### [PROBLEM]
With the pictures left out, set down the line containing "Given: Click the" and each line after it to the end of the material, exactly as written.
*** Begin section ***
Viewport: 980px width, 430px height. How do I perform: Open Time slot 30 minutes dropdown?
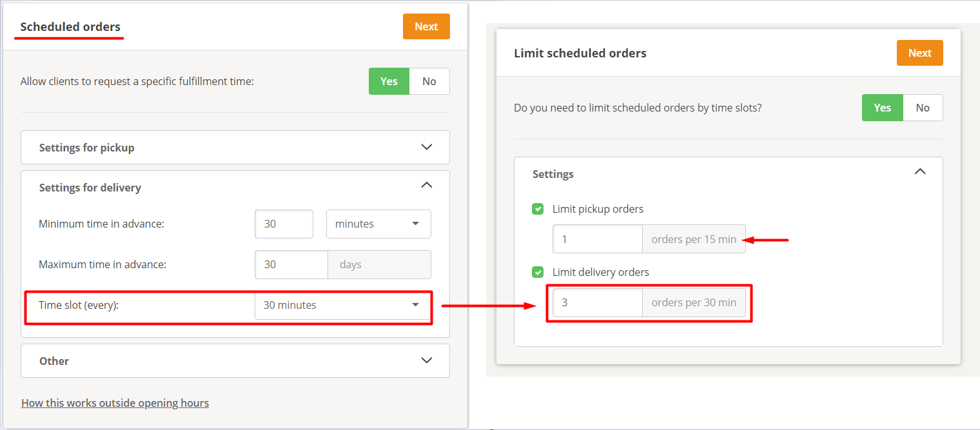(x=342, y=305)
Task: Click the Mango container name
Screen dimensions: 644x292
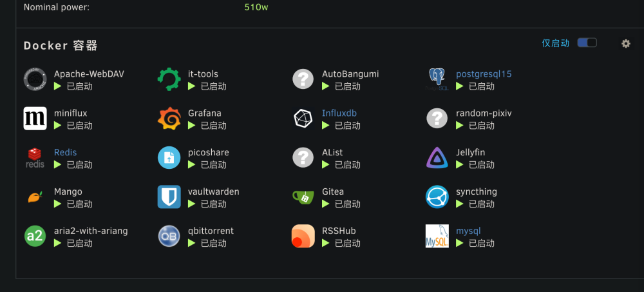Action: click(x=68, y=191)
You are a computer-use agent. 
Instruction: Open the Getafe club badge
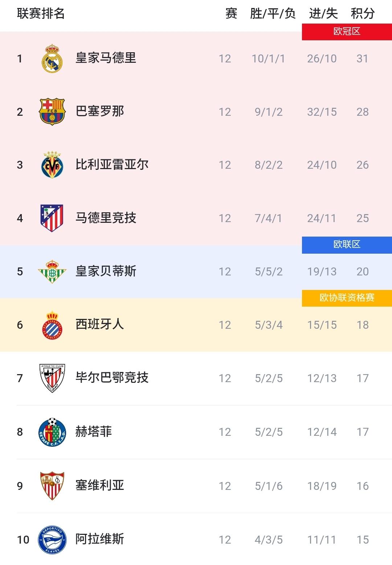click(x=52, y=432)
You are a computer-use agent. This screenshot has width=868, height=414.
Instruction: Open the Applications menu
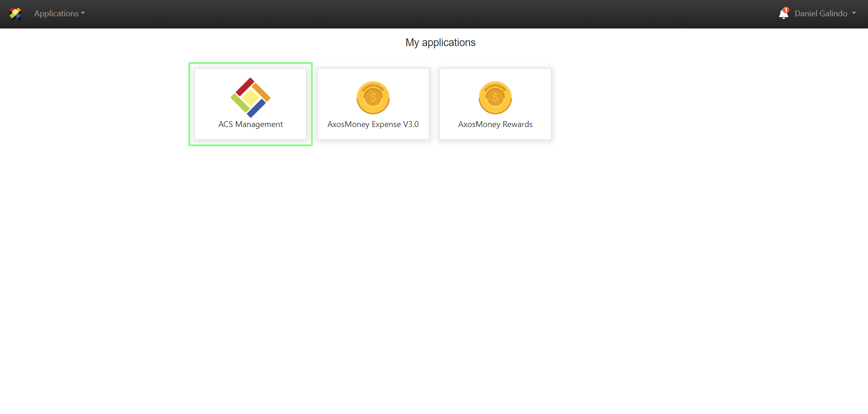pos(56,14)
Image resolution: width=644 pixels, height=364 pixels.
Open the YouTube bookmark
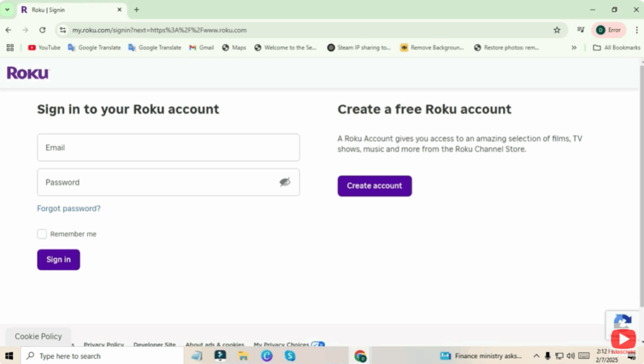click(43, 47)
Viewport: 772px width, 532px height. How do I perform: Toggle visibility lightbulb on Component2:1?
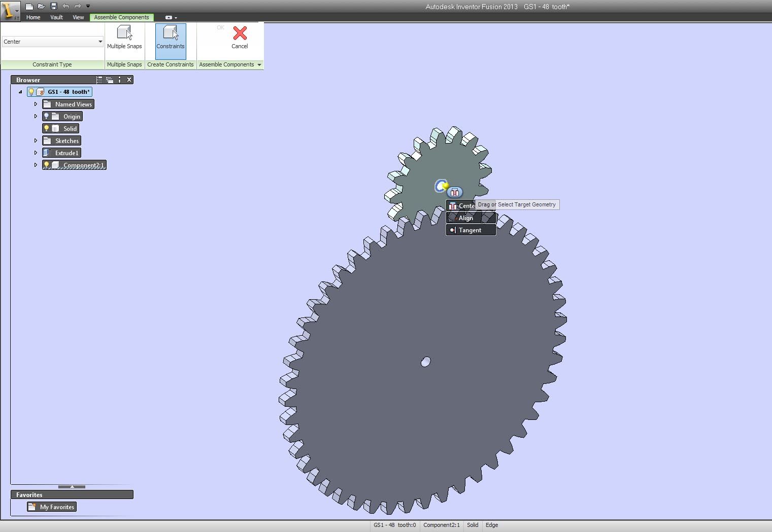coord(46,165)

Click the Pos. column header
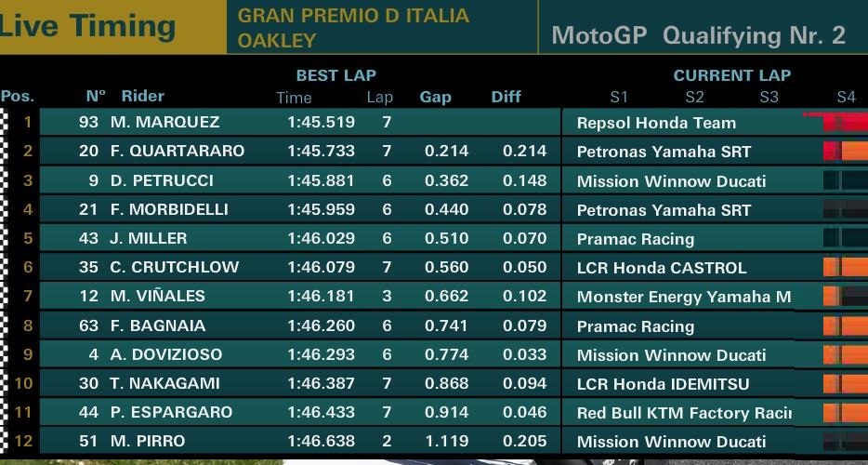pyautogui.click(x=18, y=96)
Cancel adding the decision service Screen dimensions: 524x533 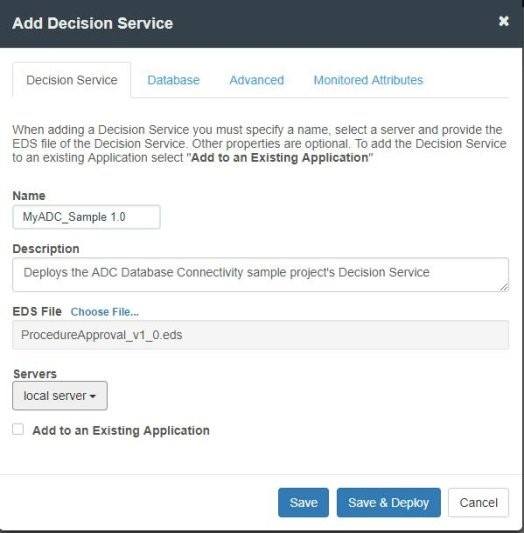point(478,503)
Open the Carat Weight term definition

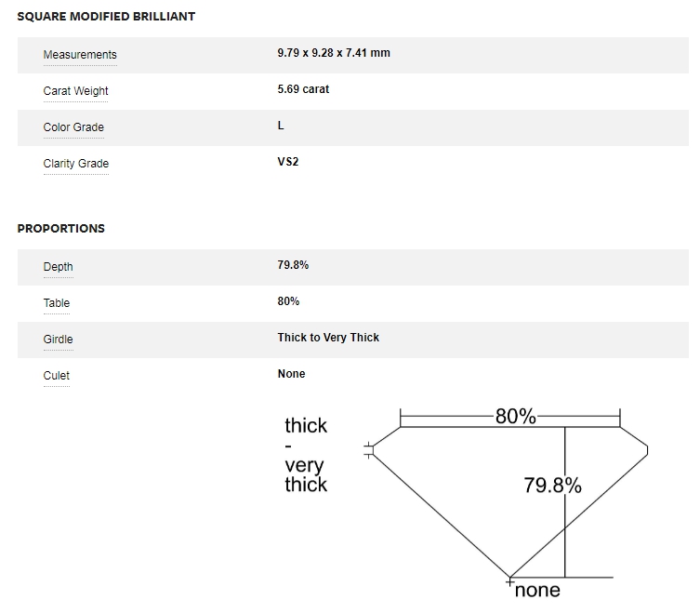(75, 91)
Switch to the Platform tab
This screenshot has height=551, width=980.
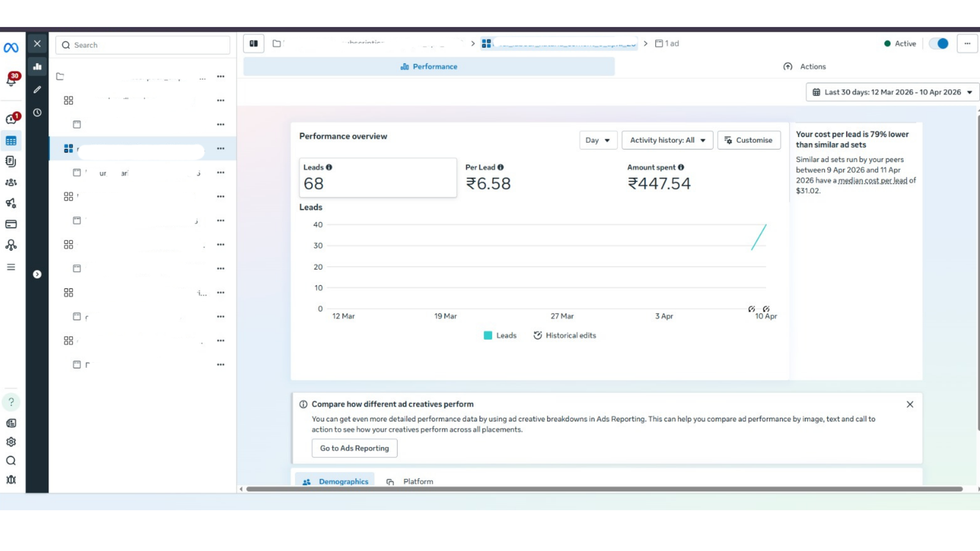[x=410, y=482]
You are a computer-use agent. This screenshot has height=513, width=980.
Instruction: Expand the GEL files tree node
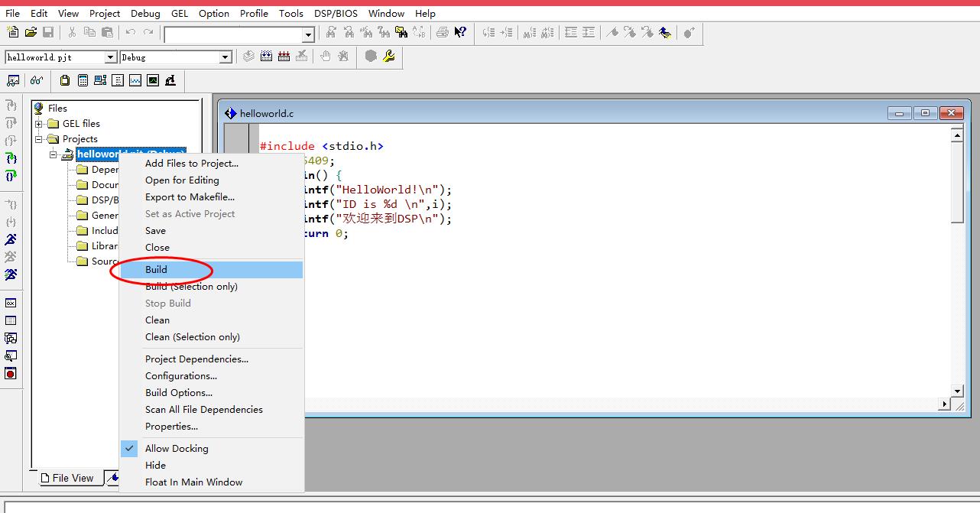(39, 124)
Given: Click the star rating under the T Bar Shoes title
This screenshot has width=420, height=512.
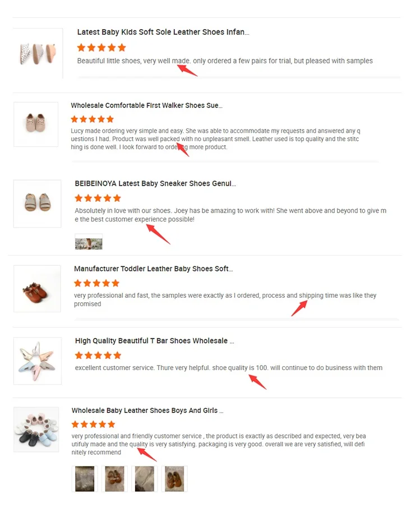Looking at the screenshot, I should pyautogui.click(x=98, y=356).
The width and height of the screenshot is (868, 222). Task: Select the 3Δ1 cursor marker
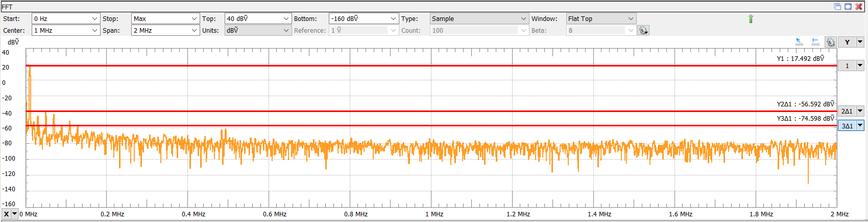[847, 126]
*** End section ***
### [REPLY TO THE EXERCISE]
Given: Click the star rating under the T Bar Shoes title
This screenshot has width=420, height=512.
Looking at the screenshot, I should pyautogui.click(x=98, y=356).
The width and height of the screenshot is (868, 222). Task: Select the 3Δ1 cursor marker
[847, 126]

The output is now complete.